Please render every line of the material below as a JSON list of strings, one string per line, and leave out the blank lines.

══════

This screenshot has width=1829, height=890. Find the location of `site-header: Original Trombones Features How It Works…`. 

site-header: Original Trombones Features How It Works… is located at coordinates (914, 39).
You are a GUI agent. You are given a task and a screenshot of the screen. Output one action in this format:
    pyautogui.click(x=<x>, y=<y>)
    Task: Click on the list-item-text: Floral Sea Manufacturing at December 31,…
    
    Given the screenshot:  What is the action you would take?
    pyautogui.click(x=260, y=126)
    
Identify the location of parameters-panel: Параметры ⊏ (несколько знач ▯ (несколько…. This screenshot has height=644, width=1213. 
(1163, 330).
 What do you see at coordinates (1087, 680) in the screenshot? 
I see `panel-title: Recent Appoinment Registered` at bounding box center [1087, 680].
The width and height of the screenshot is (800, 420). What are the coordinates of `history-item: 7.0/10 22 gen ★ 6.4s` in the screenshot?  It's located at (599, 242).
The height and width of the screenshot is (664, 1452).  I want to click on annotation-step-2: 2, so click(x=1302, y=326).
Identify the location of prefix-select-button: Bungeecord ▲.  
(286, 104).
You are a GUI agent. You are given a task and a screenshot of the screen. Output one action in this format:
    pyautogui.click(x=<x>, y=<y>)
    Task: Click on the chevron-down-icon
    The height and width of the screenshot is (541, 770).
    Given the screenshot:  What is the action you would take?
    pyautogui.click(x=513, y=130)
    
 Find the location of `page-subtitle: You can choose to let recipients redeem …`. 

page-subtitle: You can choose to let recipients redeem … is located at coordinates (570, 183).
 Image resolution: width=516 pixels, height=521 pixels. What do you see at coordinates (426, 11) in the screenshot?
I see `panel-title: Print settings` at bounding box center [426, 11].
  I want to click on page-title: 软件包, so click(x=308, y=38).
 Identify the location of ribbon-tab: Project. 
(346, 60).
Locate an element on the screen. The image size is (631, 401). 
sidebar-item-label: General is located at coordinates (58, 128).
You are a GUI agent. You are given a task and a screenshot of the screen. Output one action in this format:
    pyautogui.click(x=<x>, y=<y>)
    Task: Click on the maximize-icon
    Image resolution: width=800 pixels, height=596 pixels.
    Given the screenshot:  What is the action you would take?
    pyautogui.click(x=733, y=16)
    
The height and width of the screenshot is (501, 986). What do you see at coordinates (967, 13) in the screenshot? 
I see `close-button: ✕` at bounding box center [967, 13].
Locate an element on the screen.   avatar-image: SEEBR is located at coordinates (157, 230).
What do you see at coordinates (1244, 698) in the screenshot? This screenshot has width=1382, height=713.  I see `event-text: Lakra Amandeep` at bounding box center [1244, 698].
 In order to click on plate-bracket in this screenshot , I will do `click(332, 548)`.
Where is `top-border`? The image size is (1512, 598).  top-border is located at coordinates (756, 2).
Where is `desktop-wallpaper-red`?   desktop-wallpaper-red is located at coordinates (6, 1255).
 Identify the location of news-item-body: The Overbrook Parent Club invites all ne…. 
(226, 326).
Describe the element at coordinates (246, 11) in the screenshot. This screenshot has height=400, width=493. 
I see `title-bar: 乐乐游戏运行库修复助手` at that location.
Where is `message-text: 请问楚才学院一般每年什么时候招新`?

══════

SOLUTION FOR THIS EXERCISE
[
  "This screenshot has width=1829, height=890. Find the location of `site-header: Original Trombones Features How It Works…`. ",
  "site-header: Original Trombones Features How It Works… is located at coordinates (914, 39).",
  "You are a GUI agent. You are given a task and a screenshot of the screen. Output one action in this format:",
  "    pyautogui.click(x=<x>, y=<y>)",
  "    Task: Click on the list-item-text: Floral Sea Manufacturing at December 31,…",
  "    Given the screenshot:  What is the action you would take?",
  "    pyautogui.click(x=260, y=126)",
  "Identify the location of parameters-panel: Параметры ⊏ (несколько знач ▯ (несколько…. This screenshot has height=644, width=1213. ",
  "(1163, 330).",
  " What do you see at coordinates (1087, 680) in the screenshot? ",
  "I see `panel-title: Recent Appoinment Registered` at bounding box center [1087, 680].",
  "The width and height of the screenshot is (800, 420). What are the coordinates of `history-item: 7.0/10 22 gen ★ 6.4s` in the screenshot?  It's located at (599, 242).",
  "The height and width of the screenshot is (664, 1452).  I want to click on annotation-step-2: 2, so click(x=1302, y=326).",
  "Identify the location of prefix-select-button: Bungeecord ▲.  ",
  "(286, 104).",
  "You are a GUI agent. You are given a task and a screenshot of the screen. Output one action in this format:",
  "    pyautogui.click(x=<x>, y=<y>)",
  "    Task: Click on the chevron-down-icon",
  "    The height and width of the screenshot is (541, 770).",
  "    Given the screenshot:  What is the action you would take?",
  "    pyautogui.click(x=513, y=130)",
  " Find the location of `page-subtitle: You can choose to let recipients redeem …`. ",
  "page-subtitle: You can choose to let recipients redeem … is located at coordinates (570, 183).",
  " Image resolution: width=516 pixels, height=521 pixels. What do you see at coordinates (426, 11) in the screenshot?",
  "I see `panel-title: Print settings` at bounding box center [426, 11].",
  "  I want to click on page-title: 软件包, so click(x=308, y=38).",
  " Identify the location of ribbon-tab: Project. ",
  "(346, 60).",
  "Locate an element on the screen. The image size is (631, 401). ",
  "sidebar-item-label: General is located at coordinates (58, 128).",
  "You are a GUI agent. You are given a task and a screenshot of the screen. Output one action in this format:",
  "    pyautogui.click(x=<x>, y=<y>)",
  "    Task: Click on the maximize-icon",
  "    Image resolution: width=800 pixels, height=596 pixels.",
  "    Given the screenshot:  What is the action you would take?",
  "    pyautogui.click(x=733, y=16)",
  "The height and width of the screenshot is (501, 986). What do you see at coordinates (967, 13) in the screenshot? ",
  "I see `close-button: ✕` at bounding box center [967, 13].",
  "Locate an element on the screen.   avatar-image: SEEBR is located at coordinates (157, 230).",
  "What do you see at coordinates (1244, 698) in the screenshot? This screenshot has width=1382, height=713.  I see `event-text: Lakra Amandeep` at bounding box center [1244, 698].",
  " In order to click on plate-bracket in this screenshot , I will do `click(332, 548)`.",
  "Where is `top-border`? The image size is (1512, 598).  top-border is located at coordinates (756, 2).",
  "Where is `desktop-wallpaper-red`?   desktop-wallpaper-red is located at coordinates (6, 1255).",
  " Identify the location of news-item-body: The Overbrook Parent Club invites all ne…. ",
  "(226, 326).",
  "Describe the element at coordinates (246, 11) in the screenshot. This screenshot has height=400, width=493. ",
  "I see `title-bar: 乐乐游戏运行库修复助手` at that location.",
  "Where is `message-text: 请问楚才学院一般每年什么时候招新`?"
]